## Énoncé 1
Transformez en tableau Markdown les lignes des enregistrements allant de celle qui contient « Select Ark Kapital in row nine » jusqu'à celle qui contient « (x=19, y=5) » incluse, avec une colonne « N° » pour le numéro de rang et une colonne « Ligne » pour son texte, sans les lignes vides.

## Texte à lire
┌────────
Le pétitionnaire s’était alors pourvu en cassation.

Le Conseil d’Etat devait donc désigner qui était l’autorité compétente pour prendre la décision sur la demande d’autorisation d’urbanisme, question qui nécessitait de déterminer si un maire pouvait changer d’avis après avoir émis un premier avis favorable.

Aux termes de sa décision, le Conseil d’Etat a censuré la position de la Cour administrative d’appel de Lyon.

Il a, tout d’abord, indiqué à qui devait en principe échoir la compétence en matière d’urbanisme.

  • Principe de compétence du Maire: dans les communes qui ne sont pas dotées d’un document d’urbanisme ou qui sont dotées d’une carte communale mais dans lesquelles le conseil municipal n’a pas délibéré pour donner la compétence au maire en matière d’instruction d’autorisations d’urbanisme, l’article L. 422-1 du code de l’urbanisme dispose que le permis de construire est délivré au nom de l’Etat, par le maire ou par le Préfet.

Plus exactement, l’article R.422-1 du code de l’urbanisme précise que « Lorsque la décision est prise au nom de l’Etat, elle émane du maire, sauf dans les cas mentionnés à l’article R. 422-2 du code de l’urbanisme où elle émane du préfet. »

  • Exceptions à la compétence du Maire: Parmi les exceptions listées à l’article R. 422-2 du code de l’urbanisme, il est notamment exposé que le Préfet est compétent pour délivrer le permis de construire dans les communes visées au b de l’article L. 422-1 du code de l’urbanisme « En cas de désaccord entre le maire et le responsable du service de l’Etat dans le département chargé de l’instruction mentionné à l’article R. 423-16 » du code de l’urbanisme.

Ces précisions sur la compétence apportées, le Conseil d’Etat a alors examiné quelle était la procédure lors de l’instruction d’un permis de construire délivré au nom de l’Etat. Il a notamment souligné qu’aux termes du premier alinéa de l’article R. 423-72 du code de l’urbanisme, «  Lorsque la décision est de la compétence de l’Etat, le maire adresse au chef du service de l’Etat dans le département chargé de l’instruction son avis sur chaque demande de permis et sur chaque déclaration. Cet avis est réputé favorable s’il n’est pas intervenu dans le délai d’un mois à compter du dépôt à la mairie de la demande de permis […] ». De plus, le Conseil d’Etat a relevé que, selon l’article R. 423-74 du même code : « Le chef du service de l’Etat dans le département chargé de l’instruction adresse un projet de décision au maire ou, dans les cas prévus à l’article R. 422-2, au préfet. / Dans les cas prévus à l’article R. 422-2, il en adresse copie au maire […] ».

Cet état du droit rappelé, le Conseil d’Etat devait donc déterminer si le maire pouvait retirer son avis favorable pour prendre un avis défavorable, en dehors du délai qui lui était imparti et, dans cette hypothèse, définir qui était compétent pour statuer sur la demande de permis de construire.

Le Conseil d’Etat a alors considéré que :

«  si le chef du service de l’Etat dans le département chargé de l’instruction doit recueillir l’avis du maire avant de transmettre son projet de décision, avis qui est réputé favorable dans un délai d’un mois à compter du dépôt de la demande de permis, il ne résulte d’aucune des dispositions citées ci-dessus que le maire ne pourrait, avant la transmission du projet de décision prévue à l’article R. 423-74, modifier son avis ; qu’il ne peut, en revanche, en aucun cas prendre compétemment une décision en désaccord avec le projet de décision transmis par le chef du service de l’Etat dans le département chargé de l’instruction ; »
└────────
## Enregistrements
┌────────
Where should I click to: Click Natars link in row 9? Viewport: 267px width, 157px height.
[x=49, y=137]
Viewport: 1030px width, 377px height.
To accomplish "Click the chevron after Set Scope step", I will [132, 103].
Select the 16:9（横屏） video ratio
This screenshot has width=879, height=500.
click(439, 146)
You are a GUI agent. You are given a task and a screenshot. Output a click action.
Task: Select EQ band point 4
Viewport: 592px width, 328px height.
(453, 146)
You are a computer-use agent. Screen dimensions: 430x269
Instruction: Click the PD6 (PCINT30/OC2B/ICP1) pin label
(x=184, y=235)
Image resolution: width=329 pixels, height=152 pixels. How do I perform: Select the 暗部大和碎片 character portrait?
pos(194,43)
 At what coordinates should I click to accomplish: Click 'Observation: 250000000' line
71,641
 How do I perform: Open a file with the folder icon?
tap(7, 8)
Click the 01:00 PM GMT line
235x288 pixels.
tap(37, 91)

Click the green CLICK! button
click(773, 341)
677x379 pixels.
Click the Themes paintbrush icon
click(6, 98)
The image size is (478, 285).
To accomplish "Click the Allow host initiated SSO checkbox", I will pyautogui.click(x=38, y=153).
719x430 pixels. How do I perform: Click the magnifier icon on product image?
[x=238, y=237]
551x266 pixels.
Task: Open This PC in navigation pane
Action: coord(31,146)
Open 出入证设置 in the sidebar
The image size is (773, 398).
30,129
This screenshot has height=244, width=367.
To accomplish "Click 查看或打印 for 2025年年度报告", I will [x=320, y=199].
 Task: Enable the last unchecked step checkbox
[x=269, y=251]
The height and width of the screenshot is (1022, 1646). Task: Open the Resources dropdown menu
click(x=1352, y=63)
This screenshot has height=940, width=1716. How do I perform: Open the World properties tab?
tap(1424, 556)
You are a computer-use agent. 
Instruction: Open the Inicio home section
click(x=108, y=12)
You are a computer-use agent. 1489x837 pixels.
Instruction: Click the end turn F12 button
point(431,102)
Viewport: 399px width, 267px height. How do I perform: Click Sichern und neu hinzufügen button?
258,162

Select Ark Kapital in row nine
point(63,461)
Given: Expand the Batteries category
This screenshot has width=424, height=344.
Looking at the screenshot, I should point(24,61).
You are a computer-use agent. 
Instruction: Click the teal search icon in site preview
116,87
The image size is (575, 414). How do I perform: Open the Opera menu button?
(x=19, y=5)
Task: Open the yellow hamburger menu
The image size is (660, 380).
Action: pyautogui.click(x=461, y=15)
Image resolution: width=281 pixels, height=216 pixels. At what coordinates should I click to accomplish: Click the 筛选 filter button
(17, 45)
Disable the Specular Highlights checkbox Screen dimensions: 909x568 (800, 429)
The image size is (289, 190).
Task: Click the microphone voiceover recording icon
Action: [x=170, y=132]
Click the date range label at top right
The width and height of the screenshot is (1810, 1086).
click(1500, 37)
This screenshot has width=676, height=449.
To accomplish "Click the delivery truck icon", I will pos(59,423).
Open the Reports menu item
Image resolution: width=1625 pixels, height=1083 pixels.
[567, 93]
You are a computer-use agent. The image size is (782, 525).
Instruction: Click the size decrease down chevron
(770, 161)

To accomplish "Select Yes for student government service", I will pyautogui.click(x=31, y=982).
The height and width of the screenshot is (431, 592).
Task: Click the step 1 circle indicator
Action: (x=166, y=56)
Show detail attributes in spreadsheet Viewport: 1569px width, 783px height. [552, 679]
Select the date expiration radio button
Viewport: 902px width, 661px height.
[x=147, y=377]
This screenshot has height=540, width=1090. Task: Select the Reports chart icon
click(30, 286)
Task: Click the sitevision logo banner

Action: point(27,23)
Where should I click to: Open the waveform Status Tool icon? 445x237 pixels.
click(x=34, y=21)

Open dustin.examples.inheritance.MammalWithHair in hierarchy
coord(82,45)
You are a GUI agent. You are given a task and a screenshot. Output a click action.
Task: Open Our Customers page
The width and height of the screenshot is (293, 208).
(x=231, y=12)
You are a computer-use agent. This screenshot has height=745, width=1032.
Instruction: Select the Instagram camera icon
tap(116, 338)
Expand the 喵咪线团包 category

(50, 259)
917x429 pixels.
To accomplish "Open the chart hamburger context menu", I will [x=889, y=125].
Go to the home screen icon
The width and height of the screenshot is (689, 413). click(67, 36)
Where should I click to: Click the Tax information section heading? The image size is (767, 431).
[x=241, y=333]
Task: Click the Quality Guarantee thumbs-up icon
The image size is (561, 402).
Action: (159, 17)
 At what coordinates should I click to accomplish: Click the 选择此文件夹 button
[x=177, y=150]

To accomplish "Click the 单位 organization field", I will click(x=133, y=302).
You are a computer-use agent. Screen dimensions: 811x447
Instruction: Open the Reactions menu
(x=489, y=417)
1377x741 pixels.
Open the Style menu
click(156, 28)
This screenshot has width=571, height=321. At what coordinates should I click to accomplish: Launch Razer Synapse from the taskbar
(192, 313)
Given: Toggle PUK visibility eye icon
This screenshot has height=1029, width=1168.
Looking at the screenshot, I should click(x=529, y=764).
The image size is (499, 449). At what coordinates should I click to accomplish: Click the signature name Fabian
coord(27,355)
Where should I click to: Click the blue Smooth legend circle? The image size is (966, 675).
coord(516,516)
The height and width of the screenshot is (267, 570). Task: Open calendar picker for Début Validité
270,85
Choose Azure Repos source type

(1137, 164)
└────────
## Énoncé 2
Reproduisez fidèlement le passage du texte à lire qui va de « Aux termes de » jusqu'à « en matière d’urbanisme. » inclus.

## Réponse attendue 1
| N° | Ligne |
|---|---|
| 1 | Select Ark Kapital in row nine |
| 2 | point(63,461) |
| 3 | Given: Expand the Batteries category |
| 4 | This screenshot has width=424, height=344. |
| 5 | Looking at the screenshot, I should point(24,61). |
| 6 | You are a computer-use agent.  |
| 7 | Instruction: Click the teal search icon in site preview |
| 8 | 116,87 |
| 9 | The image size is (575, 414). How do I perform: Open the Opera menu button? |
| 10 | (x=19, y=5) |

## Réponse attendue 2
Aux termes de sa décision, le Conseil d’Etat a censuré la position de la Cour administrative d’appel de Lyon.

Il a, tout d’abord, indiqué à qui devait en principe échoir la compétence en matière d’urbanisme.